╭──

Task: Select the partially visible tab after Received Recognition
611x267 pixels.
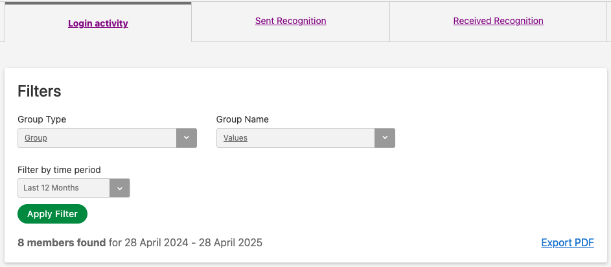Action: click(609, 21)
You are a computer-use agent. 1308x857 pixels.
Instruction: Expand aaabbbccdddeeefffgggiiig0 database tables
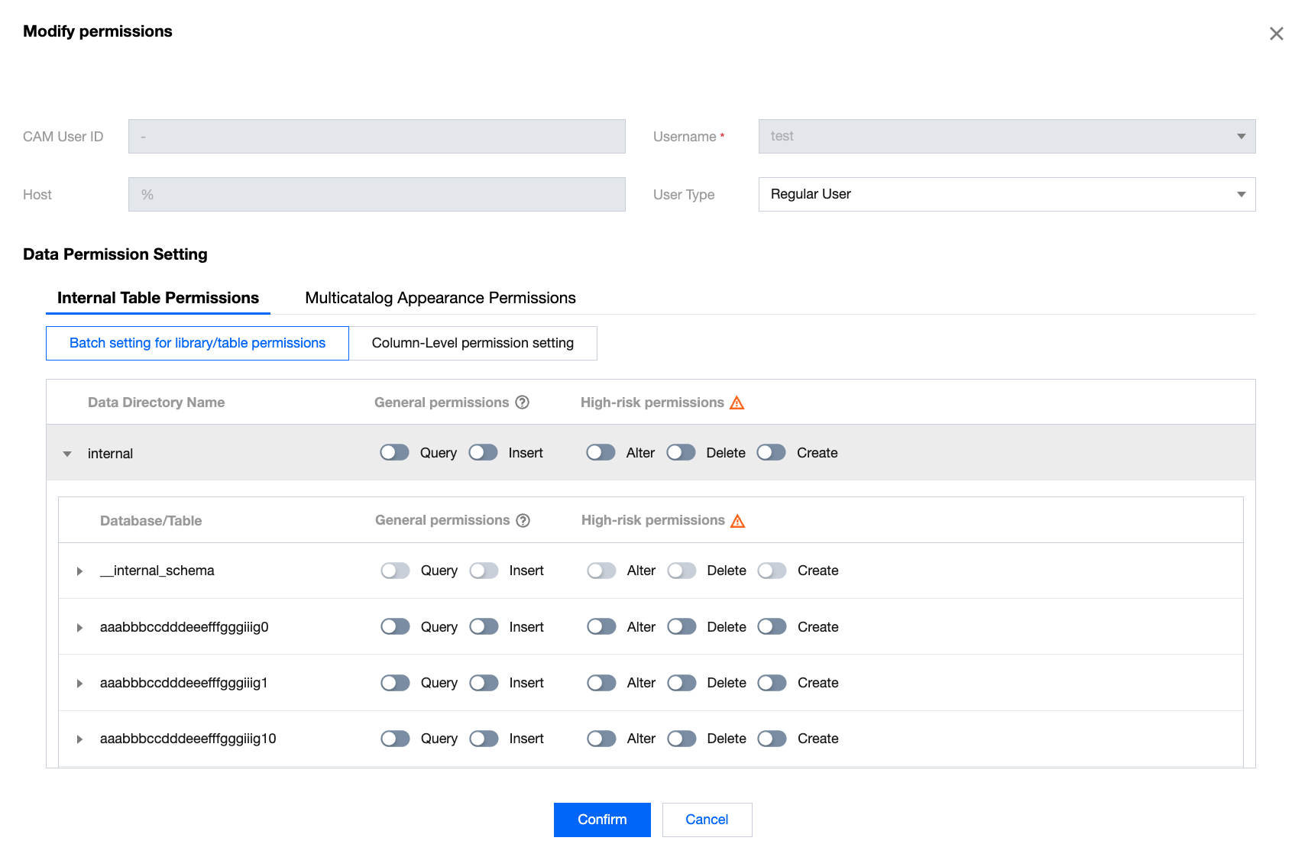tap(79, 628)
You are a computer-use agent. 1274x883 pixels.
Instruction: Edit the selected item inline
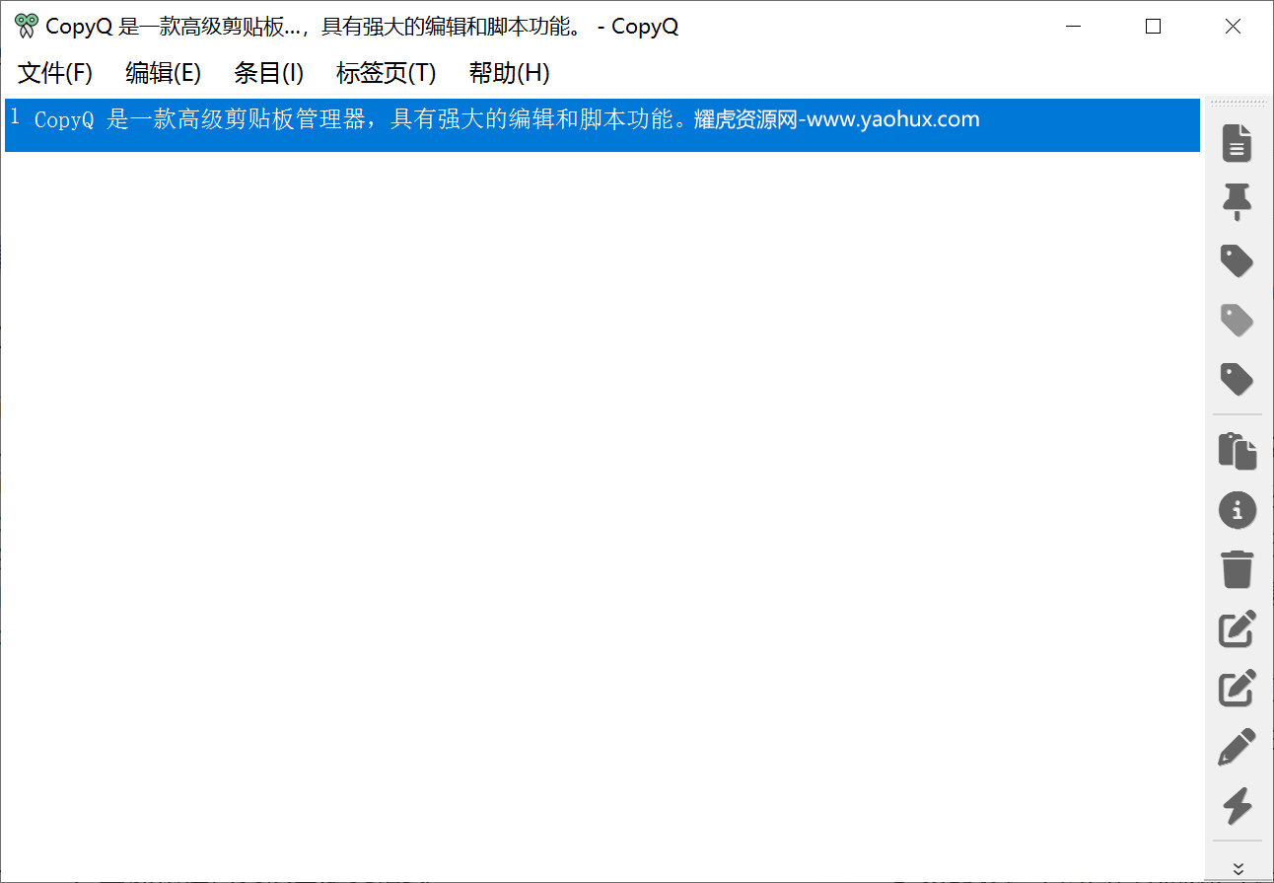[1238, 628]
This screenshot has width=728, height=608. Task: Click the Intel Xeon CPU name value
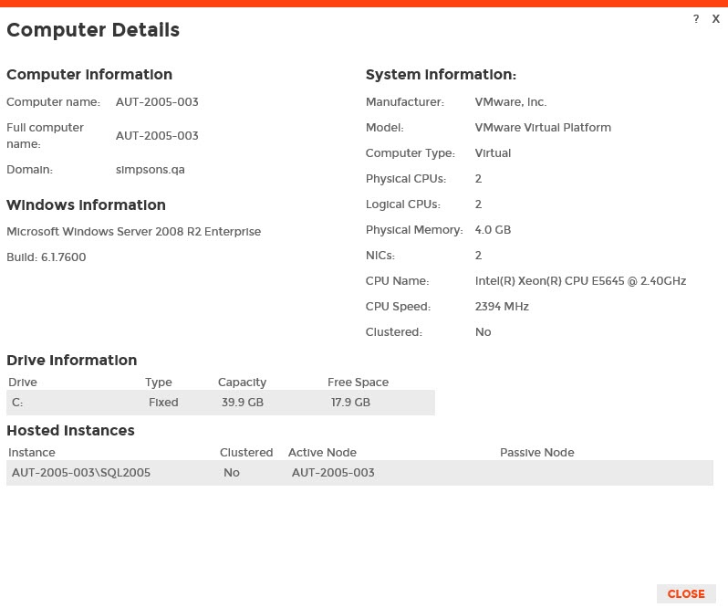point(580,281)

╰──
╭──

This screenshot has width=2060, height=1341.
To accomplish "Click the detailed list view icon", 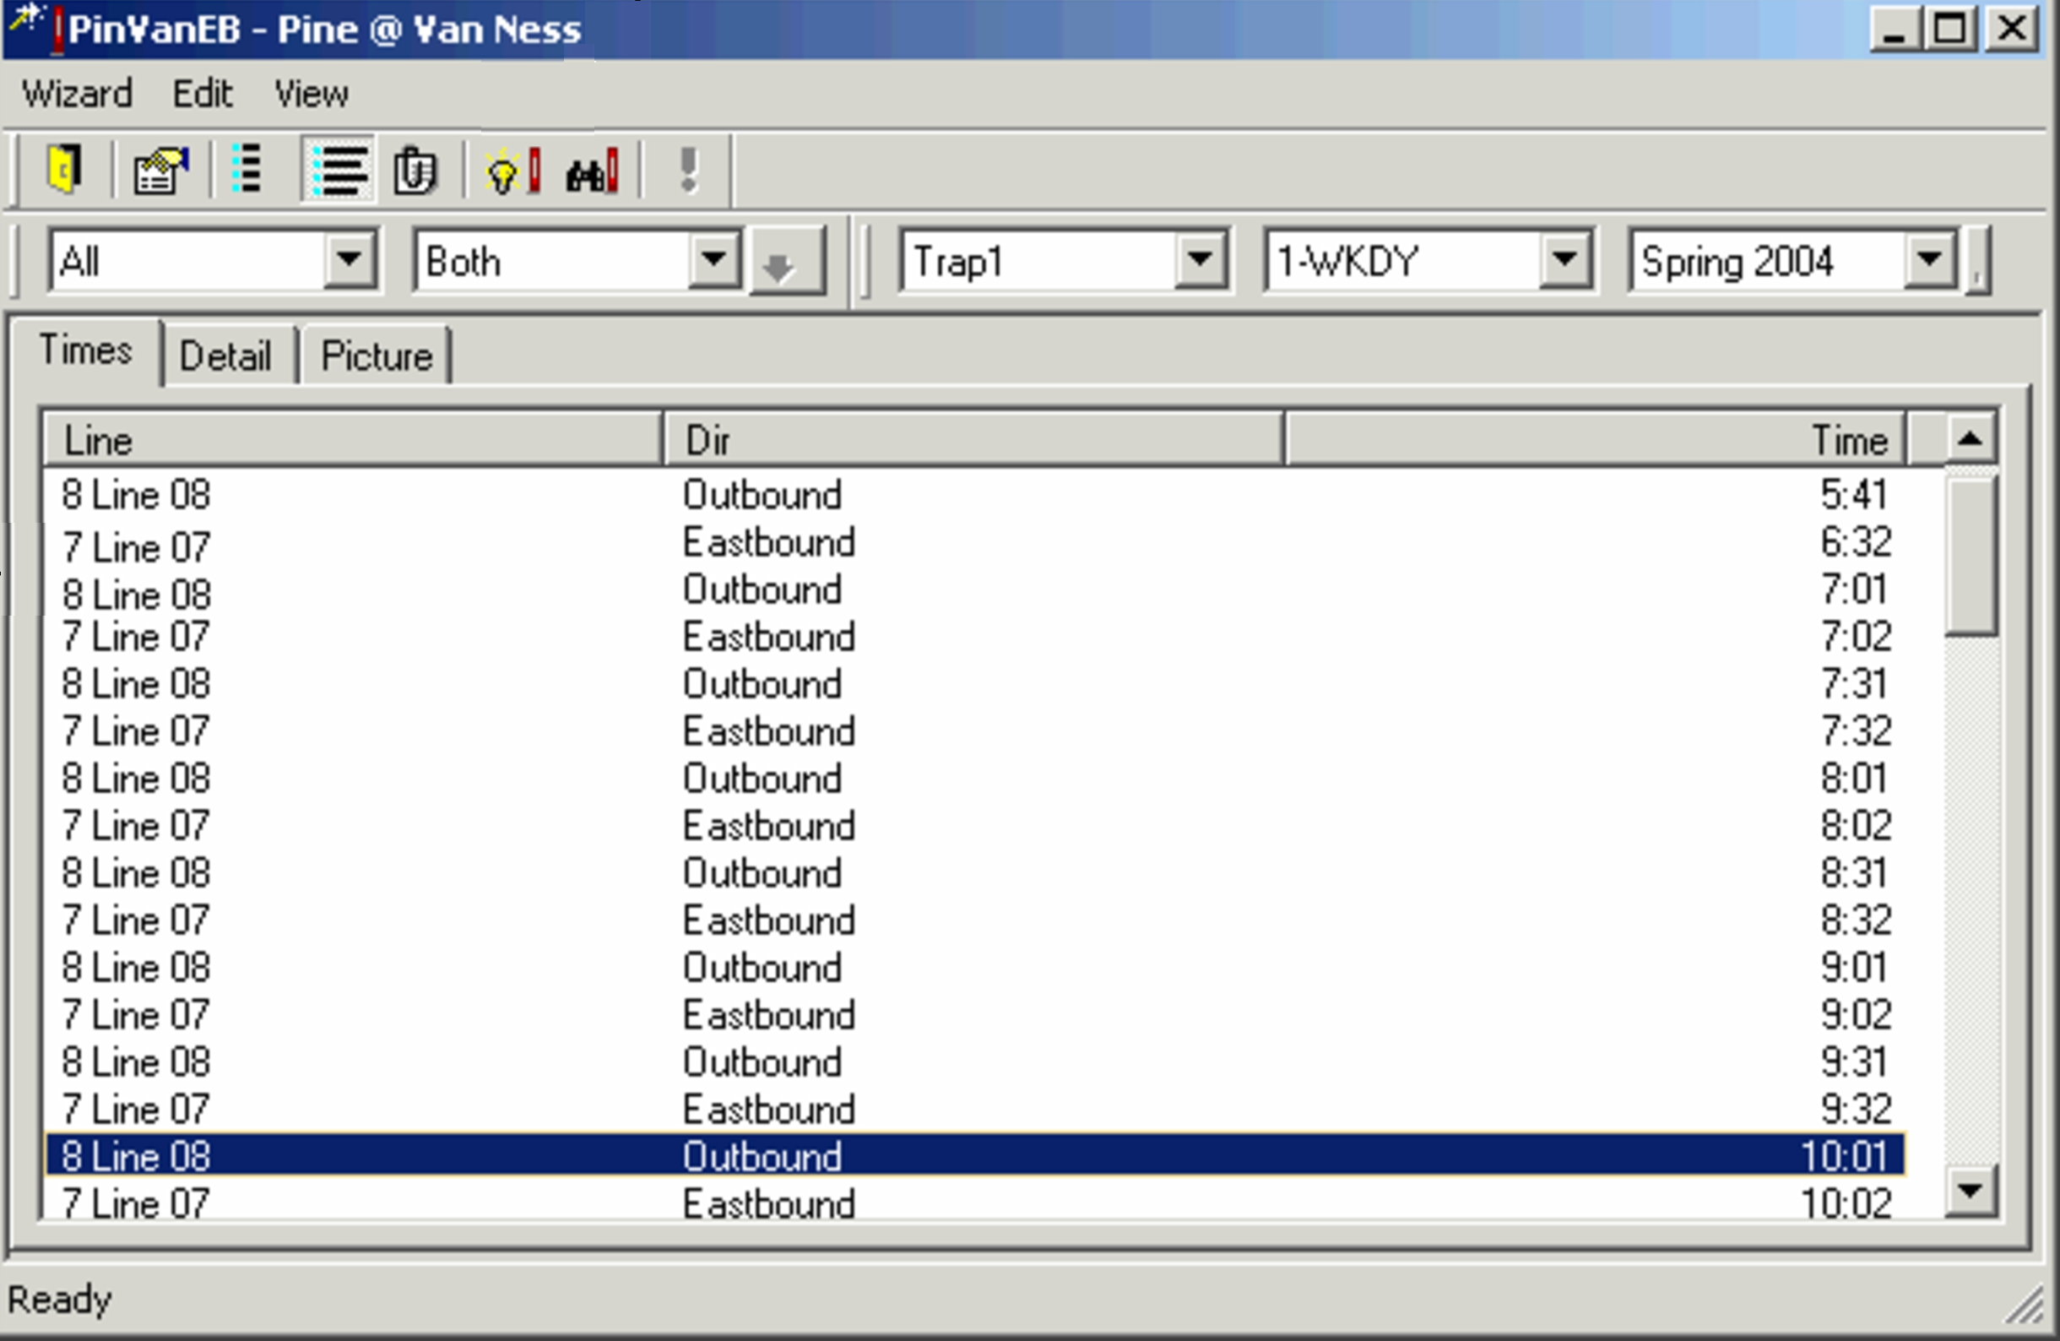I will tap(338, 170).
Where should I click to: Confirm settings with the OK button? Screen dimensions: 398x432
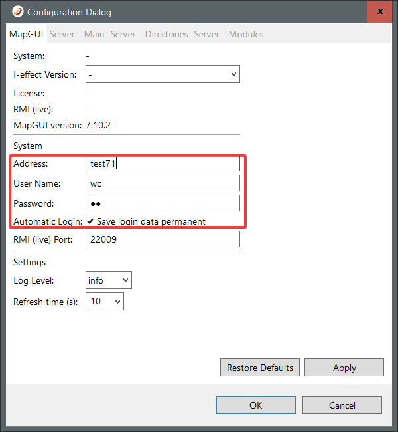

╰──

**Short exercise**.
Retype the entries word for word, starting at the line that contains "You are a computer-use agent. 1308x857" and ending at the line that contains "point(580,281)", with both of those lines included. Leave the pictures out.

**The completed task**.
You are a computer-use agent. 1308x857 pixels.
Instruction: Expand aaabbbccdddeeefffgggiiig0 database tables
tap(79, 628)
You are a computer-use agent. 1274x883 pixels.
Instruction: Edit the selected item inline
[1238, 628]
This screenshot has width=728, height=608. Task: Click the Intel Xeon CPU name value
point(580,281)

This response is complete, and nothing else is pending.